Figure 2. Whole-genome single-nucleotide polymorphism–based phylogenetic tree of 6 Dirkmeia churashimaensis isolates from cases of fungemia among patients in a neonatal intensive care unit, India. Other yeast species included for comparison. Scale bar...

We performed WGS on 6 isolates by using IonPGM (IonTorrent; ThermoFisher, https://www.thermofisher.com) next-generation sequencing technology, following the manufacturer’s protocol. We deposited sequences into BioProject (accession no. PRJEB35981). We identified average nucleotide identity and SNPs by comparing 6 genomes in MUMmer (http://mummer.sourceforge.net) and compared all the genomes against other publicly available basidiomycete yeast genomes (Table 2) by using progressiveMauve (11). We constructed a whole-genome SNP-based phylogenetic tree by using SplitsTree4 (12; Figure 2). The assembled genome size of D. churashimaensis is ≈21 Mb with a G+C content of 58%. The assembly contained 397–502 contigs ranging in length from 535,979 to 946,852 bp (average contig length 741,415 bp). D. churashimaensis isolates were genotypically indistinguishable and had 99.6% similarity among the genomes (average nucleotide identity >99.6%; Table 2). The average number of SNP differences between isolates was 1,074.5 (range 402–1,621), indicating high clonality.
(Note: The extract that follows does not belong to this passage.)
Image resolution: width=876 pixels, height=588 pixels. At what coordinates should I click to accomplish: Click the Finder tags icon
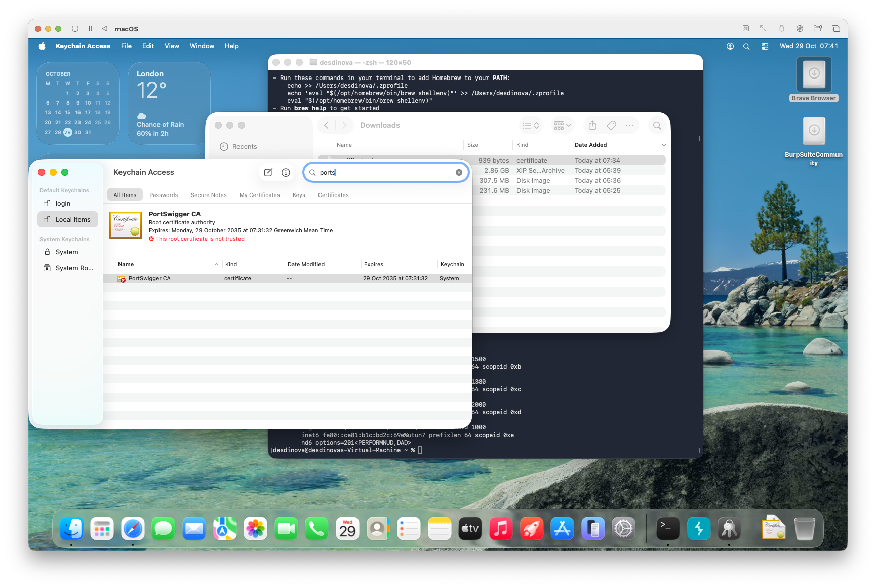click(611, 125)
We conducted antifungal susceptibility testing using microbroth dilution method published by the US Clinical Laboratory Standards Institute (13). As expected with Basidiomycota, isolates in this outbreak were resistant to echinocandins. Susceptibility testing showed that all isolates were resistant to caspofungin, anidulafungin, and micafungin (MICs >8 µg/mL). However, all isolates had low MICs for azoles, including voriconazole (MIC 0.03–0.125 µg/mL; geometric mean [GM] 0.04 µg/mL), isavuconazole (MIC 0.03–0.125 µg/mL; GM 0.05 µg/mL), itraconazole (MIC 0.03–0.25 µg/mL; GM 0.057 µg/mL), posaconazole (MIC 0.03–0.25 µg/mL; GM 0.092 µg/mL), and fluconazole (MIC 1–4 µg/mL; GM 2.37 µg/mL). Amphotericin B (GM MIC 0.198 µg/mL) and 5-flucytosine (GM MIC0.157 µg/mL) had potent activity.

All patients were treated with fluconazole at a loading dose of 12 mg/kg bodyweight and then 6 mg/kg for 10–14 days; 5 patients died, a case-fatality rate of 42%. All patients had risk factors, such as preterm birth or low or very low birthweight, and 8/12 were intubated (Table 1). The most serious risk factors were central venous catheter (n = 9), thrombocytopenia (n = 8), and severe asphyxia (n = 6). The age at the onset of fungemia ranged from 2 to 6 days, and the attack rate was 0.33 during the 6-month outbreak. The mean gestational age was 29.2 weeks and the mean birthweight was 1.1 kg. Altogether, 11 patients had 1–6 days of antimicrobial drug therapy before isolation of yeast in blood culture.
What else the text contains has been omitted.